Tot zover niet echt iets nieuws onder de zon. Tenmiste, wat de techniek betreft. Voor een boiler weldegelijk. Maar wel de volgende stap is nieuw: de boiler kijkt ook naar het gedrag van de bewoner en herkent daarin een patroon. Vervolgens berekent hij zelf wat de meest efficiënte ‘opwarmmomenten’ zijn. De overige tijd schakelt hij zichzelf uit. Dat kan tot echte energiebesparing leiden, volgens de berekeningen wordt die nog voorzichtig geschat op 7 procent ten opzichte van huidige elektroboilers.
Er hangen in Nederland nog zo een miljoen geisers en boilers die vervangen moeten worden. Met het oog op de verduurzaming in de bestaande bouw, rijst de vraag of je die wel moet willen vervangen door een slimme boiler. We horen immers iedereen reppen over het feit dat we binnen afzienbare tijd van het gasnet worden losgekoppeld. Hoe duurzaam is de oplossing dan van een slimme boiler? Tegelijkertijd lijken er ook kansen te bestaan voor slimme technische oplossingen zoals deze, omdat ze gekoppeld zijn aan ‘the cloud’. Elke individuele hightech boiler kan dan ook gezien worden als opslagvat van energie. Waarom is dat interessant?
Het aanbod van echt groene energie zal minder betrouwbaar zijn, omdat het aanbod van wind en zon niet te beïnvloeden is. Wanneer er veel zon (en wind) is, willen energiemaatschappijen dat kunnen opslaan voor momenten waarop er niet of nauwelijks aanbod is. Methoden om energie op te slaan bestaan wel, maar zijn ontzettend duur. Met slimme boilers in de buurt is een veel goedkopere oplossing voorhanden. Dat betekent dat de eigenaar van de slimme boiler behalve consument van energie ook leverancier wordt: een prosumer. Het is ondoenlijk om al deze individuele bewoners een afspraak te laten maken met een energiemaatschappij.
Vandaar dat een ‘aggregator’ als tussenpersoon als een reële optie wordt gezien. Deze verhandelt energie tussen prosumer en producer (energiemaatschappij). Energiemaatschappijen zoals bijvoorbeeld Essent kijken serieus naar deze optie en realiseren zich dat deze opslagmogelijkheid hen ook wat waard is. Het is denkbaar dat een bewoner geld krijgt voor de opslagmogelijkheid die de boiler, of ander elektrisch apparaat met een vat, hen biedt. Daartegenover staat dat niet alleen de bewoner maar ook de aggregator de boiler aan of uit kan zetten. Zonder dat dit ten kosten gaat van de benodigde comfort.
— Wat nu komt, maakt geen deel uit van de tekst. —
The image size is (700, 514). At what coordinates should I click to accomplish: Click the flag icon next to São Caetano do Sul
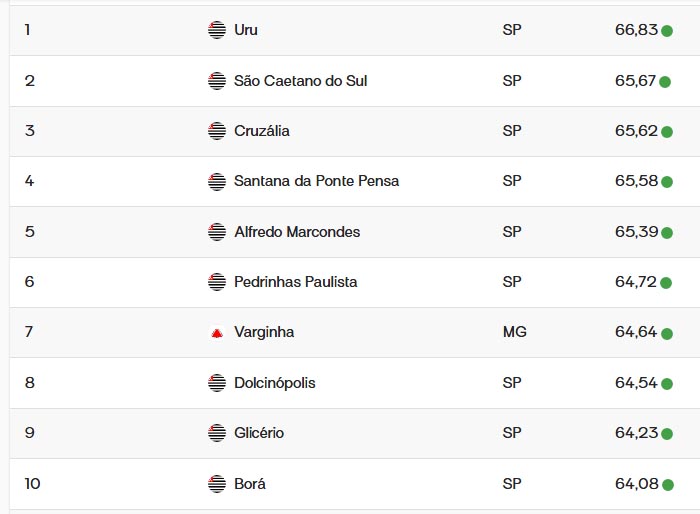217,81
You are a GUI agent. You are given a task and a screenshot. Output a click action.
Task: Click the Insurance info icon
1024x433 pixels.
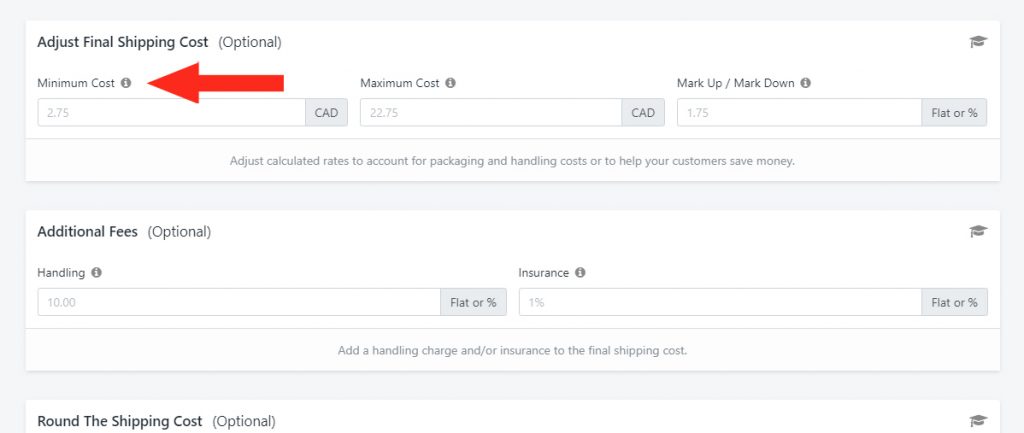581,272
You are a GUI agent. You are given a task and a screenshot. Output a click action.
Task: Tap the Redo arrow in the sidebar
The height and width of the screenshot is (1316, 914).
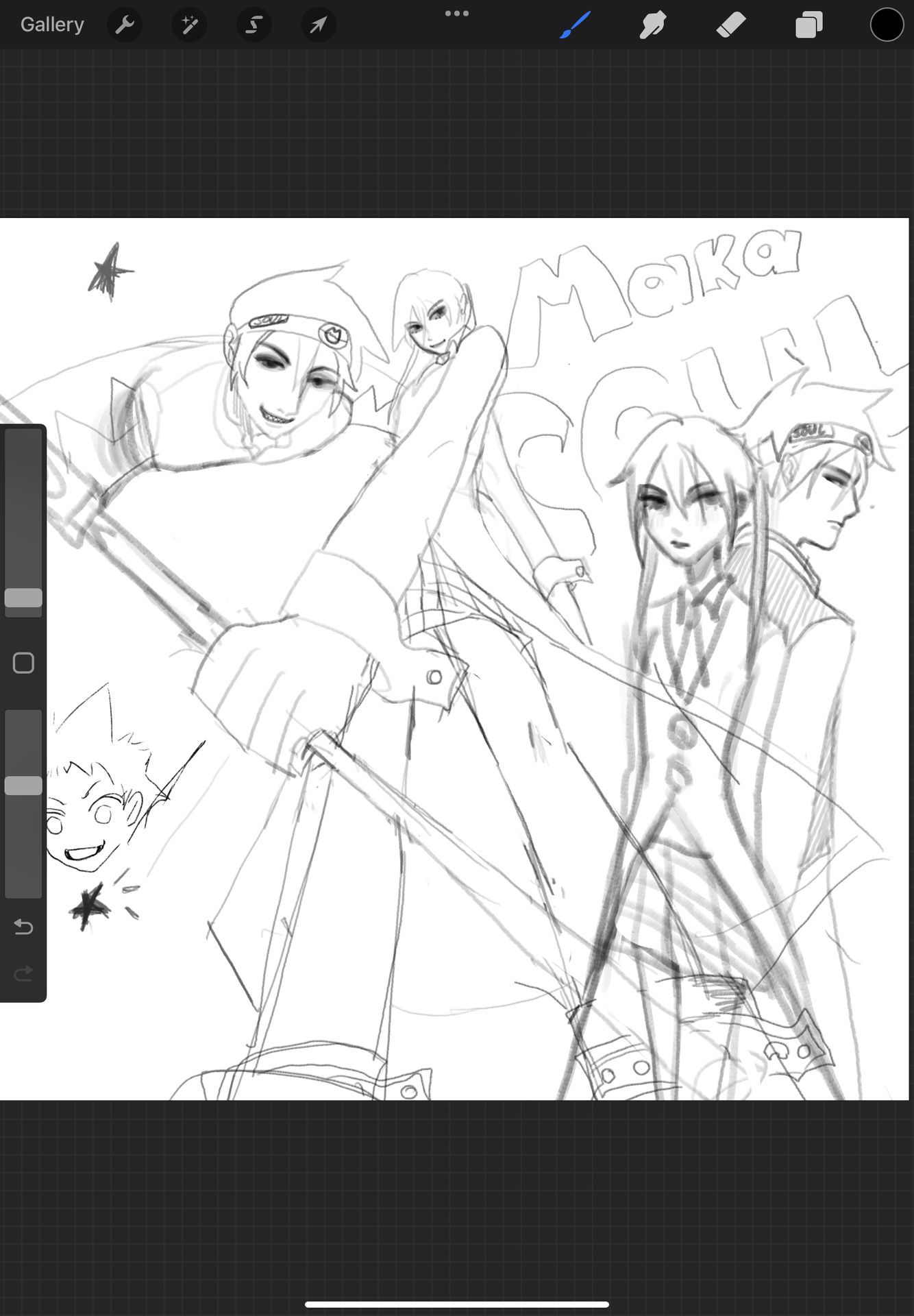[x=23, y=973]
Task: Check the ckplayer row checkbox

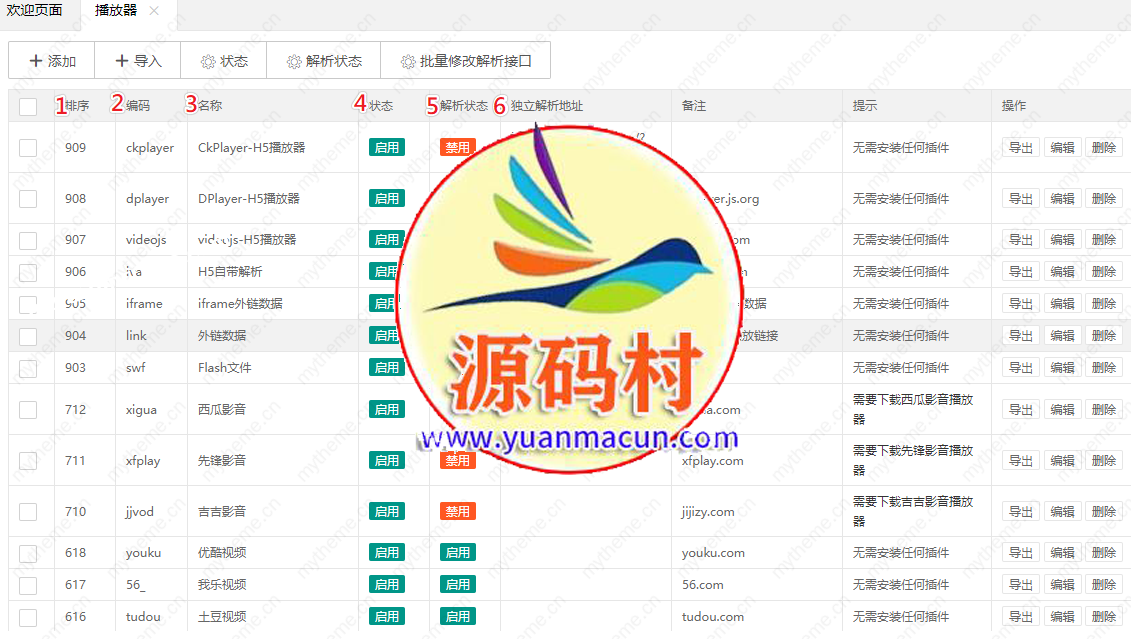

De vraag is wat dit alles concreet voor een huishouden betekent. In Heerhugowaard is een pilotproject gedaan met 200 slimme boilers. Uit de evaluatie blijkt dat de besparingsdoelen van 7 procent zijn gehaald en bewoners tevreden zijn. Er is een top vier uitgekomen die voor bewoners belangrijk is: financiële zekerheid, weinig omkijken naar hebben en het leveren van een bijdrage aan de verduurzaming en betrouwbare partijen.
Energieleveranciers en netwerkbeheerders zijn naarstig opzoek naar oplossingen. De techniek is er morgen en de consument bespaart er energie mee. Win, win win. De uitdaging zit nog in de transparantie voor de bewoner. Hij moet de partijen die in zijn woning de boiler aan en uitschakelen zonder dat hij het merkt, kunnen vertrouwen.